> [PASSAGE GIVEN]
# Christmas wish list for SMF



## eman (Dec 14, 2010)

My wish is to get some new smilies and a pinger for the chat room.

 And for all my smoking brothers and sisters to have a MERRY CHRISTMAS!!!!!

 Please add your wish


----------



## rbranstner (Dec 14, 2010)

1- Mobile App for smart phones. Oh man that would be awesome so I wouldn't have to look on the browser on my phone.

2- Some type of points system like we had on the old format. I miss that.

Merry Christmas to you all!!!!!!!!!!


----------



## mballi3011 (Dec 14, 2010)

I want to wih for everyone here's smokes to come out fabulous and may they all be as tastey as they can be.

Merry Christmas To All of my Brothers and Sisters @ SMF.

Oh yea what Bob asked for............ PING.


----------



## placebo (Dec 14, 2010)

eman said:


> My wish is to get some new smilies and a pinger for the chat room.
> 
> And for all my smoking brothers and sisters to have a MERRY CHRISTMAS!!!!!
> 
> Please add your wish


My wish is that your wish comes true, and that everyone has a MERRY CHRISTMAS even though its redundant.


----------



## sqwib (Dec 14, 2010)

For everyone to be healthy and to enjoy the time we have with loved ones and family... yes that includes EVERYONE on SMF, Geez I'm Getting Teary eyed.


----------



## smokingohiobutcher (Dec 14, 2010)

> [PROBLEM DETAILS] List every username that appears in a post header in the Christmas wish list thread above, in order.

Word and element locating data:
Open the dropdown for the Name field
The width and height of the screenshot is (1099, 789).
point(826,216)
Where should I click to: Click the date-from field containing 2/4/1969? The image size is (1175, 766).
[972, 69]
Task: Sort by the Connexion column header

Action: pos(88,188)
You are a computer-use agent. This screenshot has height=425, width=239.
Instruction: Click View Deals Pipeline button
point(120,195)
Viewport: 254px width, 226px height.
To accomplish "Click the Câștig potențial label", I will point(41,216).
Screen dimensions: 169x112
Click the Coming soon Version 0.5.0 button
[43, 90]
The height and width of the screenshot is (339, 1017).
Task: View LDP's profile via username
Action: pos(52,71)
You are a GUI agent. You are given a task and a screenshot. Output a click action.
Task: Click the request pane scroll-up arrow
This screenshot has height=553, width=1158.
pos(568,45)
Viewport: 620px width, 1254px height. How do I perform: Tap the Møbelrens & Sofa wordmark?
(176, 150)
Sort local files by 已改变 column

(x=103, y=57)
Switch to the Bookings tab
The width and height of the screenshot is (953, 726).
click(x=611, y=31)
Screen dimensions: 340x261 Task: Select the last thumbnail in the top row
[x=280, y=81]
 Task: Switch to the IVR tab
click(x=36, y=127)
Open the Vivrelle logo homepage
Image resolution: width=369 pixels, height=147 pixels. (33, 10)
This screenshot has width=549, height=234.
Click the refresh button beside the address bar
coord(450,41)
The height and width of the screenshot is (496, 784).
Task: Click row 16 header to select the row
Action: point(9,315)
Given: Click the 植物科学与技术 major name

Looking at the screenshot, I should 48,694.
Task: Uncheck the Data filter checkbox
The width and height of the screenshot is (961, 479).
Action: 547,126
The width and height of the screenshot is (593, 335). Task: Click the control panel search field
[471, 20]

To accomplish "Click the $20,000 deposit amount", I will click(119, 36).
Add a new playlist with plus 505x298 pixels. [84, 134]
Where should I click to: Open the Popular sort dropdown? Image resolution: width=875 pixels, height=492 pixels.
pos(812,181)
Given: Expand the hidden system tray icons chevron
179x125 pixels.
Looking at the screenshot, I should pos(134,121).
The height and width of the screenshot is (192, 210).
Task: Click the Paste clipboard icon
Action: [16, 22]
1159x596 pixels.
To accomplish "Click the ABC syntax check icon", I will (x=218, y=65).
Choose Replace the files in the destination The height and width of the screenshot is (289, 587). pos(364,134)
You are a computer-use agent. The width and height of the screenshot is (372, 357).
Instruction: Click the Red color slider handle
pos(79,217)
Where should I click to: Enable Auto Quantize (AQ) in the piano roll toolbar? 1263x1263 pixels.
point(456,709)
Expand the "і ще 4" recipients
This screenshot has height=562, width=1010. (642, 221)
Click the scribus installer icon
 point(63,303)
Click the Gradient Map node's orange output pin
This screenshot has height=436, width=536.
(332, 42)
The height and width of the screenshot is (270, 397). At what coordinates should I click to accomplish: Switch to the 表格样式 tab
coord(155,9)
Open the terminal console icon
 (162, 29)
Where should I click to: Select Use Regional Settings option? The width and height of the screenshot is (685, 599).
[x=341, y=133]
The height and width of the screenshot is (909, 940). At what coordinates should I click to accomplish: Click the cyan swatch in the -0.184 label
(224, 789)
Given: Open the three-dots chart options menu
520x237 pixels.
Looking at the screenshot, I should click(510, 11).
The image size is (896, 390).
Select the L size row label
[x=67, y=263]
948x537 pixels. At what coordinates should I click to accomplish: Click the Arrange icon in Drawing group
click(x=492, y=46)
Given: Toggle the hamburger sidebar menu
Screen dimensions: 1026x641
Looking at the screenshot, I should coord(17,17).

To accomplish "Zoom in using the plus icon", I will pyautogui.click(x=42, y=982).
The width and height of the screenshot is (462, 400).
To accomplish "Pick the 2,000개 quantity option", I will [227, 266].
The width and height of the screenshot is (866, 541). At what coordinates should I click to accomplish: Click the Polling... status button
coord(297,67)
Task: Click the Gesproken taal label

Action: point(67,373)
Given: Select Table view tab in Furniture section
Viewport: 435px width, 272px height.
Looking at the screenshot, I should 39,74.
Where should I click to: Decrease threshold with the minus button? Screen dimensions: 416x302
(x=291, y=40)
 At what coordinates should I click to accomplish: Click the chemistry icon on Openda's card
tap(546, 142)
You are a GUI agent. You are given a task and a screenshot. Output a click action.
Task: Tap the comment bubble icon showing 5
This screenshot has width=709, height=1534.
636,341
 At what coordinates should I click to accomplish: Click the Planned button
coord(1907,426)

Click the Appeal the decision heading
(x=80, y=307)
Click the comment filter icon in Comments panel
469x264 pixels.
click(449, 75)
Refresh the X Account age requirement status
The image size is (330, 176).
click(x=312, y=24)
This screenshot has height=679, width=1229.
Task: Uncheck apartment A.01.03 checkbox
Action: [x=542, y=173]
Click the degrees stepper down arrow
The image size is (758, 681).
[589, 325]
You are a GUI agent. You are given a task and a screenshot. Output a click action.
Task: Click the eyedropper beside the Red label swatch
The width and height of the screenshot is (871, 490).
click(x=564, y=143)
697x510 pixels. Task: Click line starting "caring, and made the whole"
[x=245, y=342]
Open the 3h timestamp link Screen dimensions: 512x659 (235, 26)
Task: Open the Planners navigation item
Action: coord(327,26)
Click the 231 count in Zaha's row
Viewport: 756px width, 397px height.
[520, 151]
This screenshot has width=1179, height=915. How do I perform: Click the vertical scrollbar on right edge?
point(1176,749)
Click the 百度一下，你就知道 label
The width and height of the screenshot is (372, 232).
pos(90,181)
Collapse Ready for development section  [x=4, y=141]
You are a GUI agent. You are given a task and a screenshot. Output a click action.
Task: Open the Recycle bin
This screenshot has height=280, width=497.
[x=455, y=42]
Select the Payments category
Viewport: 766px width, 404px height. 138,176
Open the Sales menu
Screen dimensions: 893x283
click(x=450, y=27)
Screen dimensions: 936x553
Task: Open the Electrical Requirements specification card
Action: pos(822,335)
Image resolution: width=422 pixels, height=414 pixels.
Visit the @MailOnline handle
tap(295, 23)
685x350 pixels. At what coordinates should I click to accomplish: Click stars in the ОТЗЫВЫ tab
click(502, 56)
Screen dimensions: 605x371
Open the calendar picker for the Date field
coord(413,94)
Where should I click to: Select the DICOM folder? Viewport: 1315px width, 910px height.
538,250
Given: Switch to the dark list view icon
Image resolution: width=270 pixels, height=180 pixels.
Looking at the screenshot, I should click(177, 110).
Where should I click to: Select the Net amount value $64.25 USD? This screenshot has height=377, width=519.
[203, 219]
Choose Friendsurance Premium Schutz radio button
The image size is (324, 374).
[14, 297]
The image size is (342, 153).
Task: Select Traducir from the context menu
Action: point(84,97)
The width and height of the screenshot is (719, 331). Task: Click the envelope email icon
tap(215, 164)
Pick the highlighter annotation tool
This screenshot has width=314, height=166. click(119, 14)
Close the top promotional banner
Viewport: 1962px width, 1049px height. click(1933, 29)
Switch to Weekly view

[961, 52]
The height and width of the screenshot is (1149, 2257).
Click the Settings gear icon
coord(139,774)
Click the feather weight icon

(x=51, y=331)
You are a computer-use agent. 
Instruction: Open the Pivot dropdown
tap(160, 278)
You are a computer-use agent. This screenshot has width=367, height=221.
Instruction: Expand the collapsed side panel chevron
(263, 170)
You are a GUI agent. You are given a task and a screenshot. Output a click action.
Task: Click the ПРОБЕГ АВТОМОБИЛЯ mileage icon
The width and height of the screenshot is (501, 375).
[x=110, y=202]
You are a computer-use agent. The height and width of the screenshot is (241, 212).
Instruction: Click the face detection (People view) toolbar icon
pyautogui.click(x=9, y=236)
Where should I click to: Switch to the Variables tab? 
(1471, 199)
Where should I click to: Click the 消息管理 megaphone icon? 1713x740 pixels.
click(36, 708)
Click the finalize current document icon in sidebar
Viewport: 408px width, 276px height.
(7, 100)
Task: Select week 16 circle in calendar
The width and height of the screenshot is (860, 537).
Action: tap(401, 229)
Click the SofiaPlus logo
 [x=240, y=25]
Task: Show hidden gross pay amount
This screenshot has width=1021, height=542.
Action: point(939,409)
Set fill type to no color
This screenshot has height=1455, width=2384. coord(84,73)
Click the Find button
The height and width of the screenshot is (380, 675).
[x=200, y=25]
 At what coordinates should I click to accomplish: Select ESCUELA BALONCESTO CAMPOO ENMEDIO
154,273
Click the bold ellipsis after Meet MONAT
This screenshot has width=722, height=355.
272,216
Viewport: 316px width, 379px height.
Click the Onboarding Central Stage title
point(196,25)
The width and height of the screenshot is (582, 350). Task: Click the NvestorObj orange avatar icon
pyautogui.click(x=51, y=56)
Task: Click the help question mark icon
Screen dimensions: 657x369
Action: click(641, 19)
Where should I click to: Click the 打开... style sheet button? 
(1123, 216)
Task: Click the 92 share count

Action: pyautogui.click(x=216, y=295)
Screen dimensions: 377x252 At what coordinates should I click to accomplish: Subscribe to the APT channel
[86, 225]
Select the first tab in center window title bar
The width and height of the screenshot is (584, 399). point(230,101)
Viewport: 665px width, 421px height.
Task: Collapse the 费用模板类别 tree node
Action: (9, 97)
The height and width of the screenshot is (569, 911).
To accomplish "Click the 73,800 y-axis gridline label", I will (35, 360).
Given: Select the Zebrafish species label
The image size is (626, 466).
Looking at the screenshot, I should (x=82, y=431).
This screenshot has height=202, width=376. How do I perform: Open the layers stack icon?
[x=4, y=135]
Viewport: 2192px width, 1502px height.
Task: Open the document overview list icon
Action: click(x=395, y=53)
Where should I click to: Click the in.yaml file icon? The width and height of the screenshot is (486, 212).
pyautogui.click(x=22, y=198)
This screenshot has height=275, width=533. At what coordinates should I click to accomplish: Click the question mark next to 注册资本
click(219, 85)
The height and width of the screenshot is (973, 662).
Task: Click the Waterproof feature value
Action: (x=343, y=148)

> [COMPLETE ANSWER] eman, rbranstner, mballi3011, placebo, sqwib, smokingohiobutcher